■ Selected excerpt

--- BEGIN ---

Interview with Greg Whitbourne, February 16, 2016
Apprenticed to Wangi Power Station at Age 15
Interviewer: Bill Bottomley
I started my apprenticeship at Wangi. There were five of us started together, from Toronto, Wangi, Awaba. I was only 15 when I started, and I was boarding at Wangi. This was after the tents on the hill had gone. The lady I boarded with was an industrial nurse for the whole Wangi complex when they were building it. She and her husband were a lovely couple, and I kept in contact with them till they died.
It was a big bloody step, you know, when they built the power station. It was the biggest in Australia at the time. This was just after the war. Originally the railways owned it - the railways were responsible for power generation back in those days. There was one at White Bay, one at Balmain - and Zara Street in Newcastle. They're all gone now.
When they built Wangi it was in two parts. There was A Station and B Station. A Station was a more old-fashioned type of design. The coal went into the furnace in lumps about the size of a big marble. There was a rotor that had blades on it that threw the coal across onto the back/rear of the grate, and the grate slowly moved forward and tipped the ash off the other side. That ash was very popular, and they used it just about everywhere - for footings, foundations. You know the football field that is near the power station? Well, that was all levelled off with ash from Wangi. And that was the last of the grate-fed boilers. But now they all use pulverized fuel, which is as fine as baby powder. That's fired into the boiler with air, and the ash that comes off is almost like cement. It is now used everywhere as a cement additive - you'd think it was cement to look at, like dry grey powder. It's not much good for filling, but the old ash from Wangi A Station was very popular. When they were building houses they'd put the ash down first and the concrete on top. It was particularly good because it was porous and drained well. I can remember planting grass on the football oval when they first built it.
I started my apprenticeship as a fitter & machinist when I was 15. I'd just done the Intermediate Certificate. I was only a kid, and to be put into an industry like that was daunting. Were they tough on you, you ask? Well, there was always some sort of initiation in those days. You were caught and had a liberal application of grease and coal dust applied to your nether regions. Once you'd done that, well, you were in. You couldn't do that these days, though. People'd want to sue you ... but it was all in good fun. I suppose, it was part of growing up and becoming a man.
I was very pleased with the way we got trained there. The apprentice workshop was the start of it, and it was very good. You learnt all the basics of the trade. I did a five year apprenticeship, and for first and second year I went to tech every week at Newcastle. The third and fourth year it was once a fortnight, and in the last year you had electives where you could go and do hydraulics or pneumatics, and I chose to do toolmaking.
My wife Pat and I got married. We were very young. She was 19 and I was 20. In those days you had to get your parent's permission to marry because we were under 21. After we were married I got conscripted to go to Vietnam. Out of the five of us who started the apprenticeship I was the one who drew the short straw, and it really pissed me off. I got deferred for a year because I was going to tech of a night time. But there seemed to be no end to the war, and I said to Pat that I might as well bight the bullet and get this over with, so as not to have this thing hanging over our head.

--- END ---

■ Rows

--- BEGIN ---

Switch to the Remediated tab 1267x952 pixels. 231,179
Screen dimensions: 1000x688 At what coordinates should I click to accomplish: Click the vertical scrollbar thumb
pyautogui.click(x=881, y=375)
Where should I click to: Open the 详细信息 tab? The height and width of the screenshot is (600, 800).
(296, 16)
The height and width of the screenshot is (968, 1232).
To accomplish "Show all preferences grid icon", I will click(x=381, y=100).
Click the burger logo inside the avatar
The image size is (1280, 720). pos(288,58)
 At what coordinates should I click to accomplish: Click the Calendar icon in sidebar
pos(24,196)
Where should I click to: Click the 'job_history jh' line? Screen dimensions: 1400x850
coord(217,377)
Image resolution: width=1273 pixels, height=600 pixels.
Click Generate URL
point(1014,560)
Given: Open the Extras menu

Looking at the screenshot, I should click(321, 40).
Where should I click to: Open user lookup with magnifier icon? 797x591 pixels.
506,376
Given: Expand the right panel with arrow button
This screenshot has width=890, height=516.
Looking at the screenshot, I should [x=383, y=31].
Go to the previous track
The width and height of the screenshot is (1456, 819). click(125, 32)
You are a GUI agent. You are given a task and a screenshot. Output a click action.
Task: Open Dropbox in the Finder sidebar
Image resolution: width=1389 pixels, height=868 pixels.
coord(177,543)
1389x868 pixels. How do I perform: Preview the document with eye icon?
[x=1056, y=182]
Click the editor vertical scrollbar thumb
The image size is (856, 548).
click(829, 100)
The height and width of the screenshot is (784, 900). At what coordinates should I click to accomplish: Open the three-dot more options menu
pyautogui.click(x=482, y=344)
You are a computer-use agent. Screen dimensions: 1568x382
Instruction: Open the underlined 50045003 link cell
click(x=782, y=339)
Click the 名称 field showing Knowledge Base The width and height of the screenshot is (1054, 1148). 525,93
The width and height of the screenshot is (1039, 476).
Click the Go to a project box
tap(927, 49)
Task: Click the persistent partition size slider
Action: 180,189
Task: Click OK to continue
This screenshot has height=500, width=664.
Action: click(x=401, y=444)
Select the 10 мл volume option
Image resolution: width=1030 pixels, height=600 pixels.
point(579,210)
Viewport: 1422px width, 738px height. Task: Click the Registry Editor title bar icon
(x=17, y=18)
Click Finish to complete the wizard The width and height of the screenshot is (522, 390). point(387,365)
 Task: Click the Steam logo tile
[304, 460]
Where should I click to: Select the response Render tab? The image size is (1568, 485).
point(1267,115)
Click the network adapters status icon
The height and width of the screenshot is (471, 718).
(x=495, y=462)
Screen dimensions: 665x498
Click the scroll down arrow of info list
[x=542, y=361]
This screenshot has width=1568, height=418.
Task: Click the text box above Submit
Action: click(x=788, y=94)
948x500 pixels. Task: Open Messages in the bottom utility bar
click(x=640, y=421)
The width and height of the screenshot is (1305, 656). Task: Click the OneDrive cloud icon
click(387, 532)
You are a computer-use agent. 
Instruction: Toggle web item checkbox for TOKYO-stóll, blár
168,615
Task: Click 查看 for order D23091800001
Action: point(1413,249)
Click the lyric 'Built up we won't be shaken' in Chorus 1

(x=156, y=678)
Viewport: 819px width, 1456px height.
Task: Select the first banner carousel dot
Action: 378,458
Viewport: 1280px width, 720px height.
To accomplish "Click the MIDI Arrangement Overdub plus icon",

--- END ---

■ Given instruction
Pick up the Greg Whitbourne interview after its last sentence and continue it.

■ Output
Serving in Vietnam sort of stole my innocence you know? Ironically a girl I used to go out with in Wangi lost her brother to the Vietnam war while I was there. When I came back the blokes seemed different, but it was probably me. They thought differently - and probably the war did me a lot of favours. When I got promoted in the Electricity Commission as far as I could go - I just pulled the pin and left - and we started our own business. I probably never would have done that if I'd never gone away. Of the other guys that I started my apprenticeship with, two of them died (I do believe their deaths were asbestosrelated, but you can never know that), and there are still two going. They've spent their whole life in the Commission. We still keep in touch.
We do a lot of volunteer work now. My wife and I have been all over the place. Two years ago we did a volunteer job in Hanoi, and the people we were working with and their families were the enemy forty years ago when I was serving in Vietnam. Pat and I talked it over and wondered if we should tell them that actually we were the bad guys from their perspective. Anyway, we decided we would, and it was the best thing we ever did. They'd never met someone from the other side and neither had we. The guy I was working with, his uncle had been killed in the war, his other uncle suffers pretty badly from PTSD. Anyway, back to Wangi. It was unionized at the time, but apprentices didn't have to join. The blokes I worked with were very good tradesmen and I learned a lot from them - not just trade things, but life things, you know … you'd been at school, and suddenly you were growing up with men. To me, many school teachers were adults who had never left school, you know - whereas you get out in the real world ... and a lot of those blokes I was working with were returned second world war blokes - later on I understood the hell they lived with. They were quite good, really. There was a very good relationship among the apprentices and we all got on well. I've got some great memories of my time there. It was a good place to work. I've got very good memories of Wangi generally, not just the work, but the lady I was boarding with. They had a son, and we were the same age, and we got on really well. There was the social life, football, the Wangi picture theatre and milkshakes at George's café with special friends.
Then I got a motorbike. I got a special licence to ride it from Mannering Park (where Dad and Mum lived) to work and to tech. I had to get a special licence because I was under age. Apparently you can still do it under special circumstances.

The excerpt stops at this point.